What does one do on a rainy Sunday afternoon? Bake a lemon meringue pie, of course (what else?). This one was Jorge’s request so I dug around for a recipe and stumbled upon this one by Taste of Home that looked easy enough for a first attempt. It turned out to be a tasty treat apart from the fact that the meringue but never really connected to the lemon bit. Worth the effort though!
- 1-1/3 cups all-purpose flour
- 1/2 teaspoon salt
- 1/2 cup shortening (found this in Partridges’ American section)
- 3 tablespoons cold water
- 1-1/4 cups sugar
- 1/4 cup cornstarch (same as cornflour)
- 3 tablespoons all-purpose flour
- 1/4 teaspoon salt
- 1-1/2 cups water
- 3 egg yolks, lightly beaten
- 2 tablespoons butter
- 1-1/2 teaspoons grated lemon peel
- 1/3 cup lemon juice
- 1/2 cup sugar, divided
- 1 tablespoon cornstarch
- 1/2 cup cold water
- 4 egg whites
- 3/4 teaspoon vanilla extract
Start with your crust. Preheat the oven to 425F / 220C
Mix together your flour and salt. Chop in the shortening until you have crumbs.

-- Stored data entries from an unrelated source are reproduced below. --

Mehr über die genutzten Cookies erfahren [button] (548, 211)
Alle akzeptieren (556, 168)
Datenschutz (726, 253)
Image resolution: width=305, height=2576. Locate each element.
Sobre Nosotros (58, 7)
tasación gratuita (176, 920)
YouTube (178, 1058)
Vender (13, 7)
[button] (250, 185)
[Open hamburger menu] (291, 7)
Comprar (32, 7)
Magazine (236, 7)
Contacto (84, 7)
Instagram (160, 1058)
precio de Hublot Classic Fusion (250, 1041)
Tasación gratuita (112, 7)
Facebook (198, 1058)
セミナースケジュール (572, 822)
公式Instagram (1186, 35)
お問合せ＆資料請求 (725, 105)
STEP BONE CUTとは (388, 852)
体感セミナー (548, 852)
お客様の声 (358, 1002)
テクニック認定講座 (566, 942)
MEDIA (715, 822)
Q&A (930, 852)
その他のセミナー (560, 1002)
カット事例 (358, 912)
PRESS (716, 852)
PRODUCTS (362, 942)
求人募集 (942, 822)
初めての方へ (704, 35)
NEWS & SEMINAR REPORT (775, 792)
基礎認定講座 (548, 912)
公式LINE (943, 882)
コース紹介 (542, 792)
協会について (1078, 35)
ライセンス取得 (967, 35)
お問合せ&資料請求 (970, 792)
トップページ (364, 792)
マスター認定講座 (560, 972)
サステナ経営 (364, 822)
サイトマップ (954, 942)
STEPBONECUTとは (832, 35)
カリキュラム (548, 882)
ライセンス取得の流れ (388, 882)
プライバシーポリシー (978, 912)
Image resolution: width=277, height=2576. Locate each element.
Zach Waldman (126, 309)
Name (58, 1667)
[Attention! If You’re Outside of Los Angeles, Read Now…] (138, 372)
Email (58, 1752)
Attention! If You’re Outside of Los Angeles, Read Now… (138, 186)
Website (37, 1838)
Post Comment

Slowly add in the water, using a fork to toss around the dough. Eventually it will form a ball at the center of your bowl.
Roll out your pastry until it’s the right size for your pie plate (9-inches is a good size for this).
Transfer to your pie plate and press to mould, fancying up the edges however you like.
Pop it in the oven and bake for 12-15 minutes, until it’s golden brown. Once you take it out, turn the oven down a bit to 350F / 175C for the next part.
Now it’s time to start on the lemon bit, so grate and juice your lemons first.
In a saucepan on medium high heat, combine the sugar, cornstarch, flour and salt. Add the water slowly and stir until it’s smooth. Keep stirring until it’s thickened and bubbling then turn down the heat and keep stirring for two more minutes.
Remove from the heat and add a small amount of the filling to the egg yolks then return it all to the pan, stirring continuously. Bring it to a gentle boil, stirring and cooking for two more minutes before removing from the heat again.
Add in the butter and lemon peel and then stir in the lemon juice until it’s combined. Pour it into your baked crust.
Looking good! Now for the fluffy white meringue. Grab another saucepan and turn on medium heat. Combine two tablespoons of sugar and the cornstarch, slowly adding in the cold water. Cook and stir until the mixture is clear and transfer to a bowl to cool.
If you have a mixer, you’ll want it for this next bit. I have no space in my kitchen so I made do with a handmixer which worked with a bit of effort. Beat the egg whites and vanilla together in a large bowl until you can form soft peaks. Then gradually add in the remaining sugar, a tablespoon at a time. Beat in the cornstarch mixture until you have stiff glossy peaks and the sugar is dissolved.
Spread this on to the top of the pie, sealing it around the edges. I spread mine on flat, but feel free to make those lovely peaks that are typical of a lemon meringue pie!
Pop it in your oven at 350F / 175C for about 25 minutes or until it’s golden brown on top.
Now, learn the art of patience: You’ll have to let it cool for an hour on a rack outside and then refrigerate for another three hours before digging in!